Observation data Epoch J2000 Equinox J2000
- Constellation: Auriga
- Right ascension: 05^{h} 20^{m} 38.32^{s}
- Declination: +30° 48′ 23.9″
- Apparent magnitude (V): 15.6

Characteristics
- Evolutionary stage: white dwarf
- Spectral type: DA4.1
- U−B color index: −0.59
- B−V color index: +0.22
- Variable type: ZZA

Astrometry
- Proper motion (μ): RA: +57.213 mas/yr Dec.: −122.348 mas/yr
- Parallax (π): 17.5116±0.0387 mas
- Distance: 186.3 ± 0.4 ly (57.1 ± 0.1 pc)
- Absolute magnitude (M_{V}): 11.79

Details
- Mass: 0.64±0.03 M_{☉}
- Surface gravity (log g): 8.05 cgs
- Temperature: 11,980 K
- Age: 1.2–1.7 Gyr
- Other designations: GD 66, 361 Aurigae, EGGR 572, WD 0517+30, WD 0517+307, 2MASS J05203829+3048239

Database references
- SIMBAD: data

= GD 66 =

Star in the constellation Auriga

GD 66 or V361 Aurigae is a 0.64 solar mass pulsating white dwarf star located 186 light years from Earth in the Auriga constellation. The estimated cooling age of the white dwarf is 500 million years. Models of the relationship between the initial mass of a star and its final mass as a white dwarf star suggest that when the star was on the main sequence it had a mass of approximately 2.5 , which implies its lifetime was around 830 million years. The total age of the star is thus estimated to be in the range 1.2 to 1.7 billion years.

In 1983, Noël Dolez et al. discovered that GD 66 is a variable star, from photometric data obtained at Haute-Provence Observatory. It was given its variable star designation, V361 Aurigae, in 1985. The star is a pulsating white dwarf of type DAV, with an extremely stable period. Small variations in the phase of pulsation led to the suggestion that the star was being orbited by a giant planet which caused the pulsations to be delayed due to the varying distance to the star caused by the reflex motion about the system's centre-of-mass. Observations with the Spitzer Space Telescope failed to directly detect the planet, which put an upper limit on the mass of 5–6 Jupiter masses. Investigation of a separate pulsation mode revealed timing variations in antiphase with the variations in the originally-analysed pulsation mode. This would not be the case if the variations were caused by an orbiting planet, and thus the timing variations must have a different cause. This illustrates the potential dangers of attempting to detect planets by white dwarf pulsation timing.

## Collected data entries:
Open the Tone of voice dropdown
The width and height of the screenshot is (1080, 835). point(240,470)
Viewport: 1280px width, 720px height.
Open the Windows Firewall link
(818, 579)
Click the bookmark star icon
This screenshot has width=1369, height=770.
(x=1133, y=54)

## Tasks to complete:
1. From the GD 66 article, list each entry under the "Characteristics" heading along with its value.
2. Do these statements agree with the GD 66 article? Answer yes or no for each, and quote the words that decide it.
(a) Dolez and colleagues found that the star varies using data from Haute-Provence Observatory.
(b) The Spitzer Space Telescope directly detected the planet.
(c) The star received its variable star designation in 1983.
3. Copy the GD 66 article word for word from "Star in the" to "1.7 billion years.".

## Responses by task:
1.
- Evolutionary stage: white dwarf
- Spectral type: DA4.1
- U−B color index: −0.59
- B−V color index: +0.22
- Variable type: ZZA

2.
(a) Yes: "from photometric data obtained at Haute-Provence Observatory"
(b) No: "Observations with the Spitzer Space Telescope failed to directly detect the planet"
(c) No: "It was given its variable star designation, V361 Aurigae, in 1985."

3.
Star in the constellation Auriga

GD 66 or V361 Aurigae is a 0.64 solar mass pulsating white dwarf star located 186 light years from Earth in the Auriga constellation. The estimated cooling age of the white dwarf is 500 million years. Models of the relationship between the initial mass of a star and its final mass as a white dwarf star suggest that when the star was on the main sequence it had a mass of approximately 2.5 , which implies its lifetime was around 830 million years. The total age of the star is thus estimated to be in the range 1.2 to 1.7 billion years.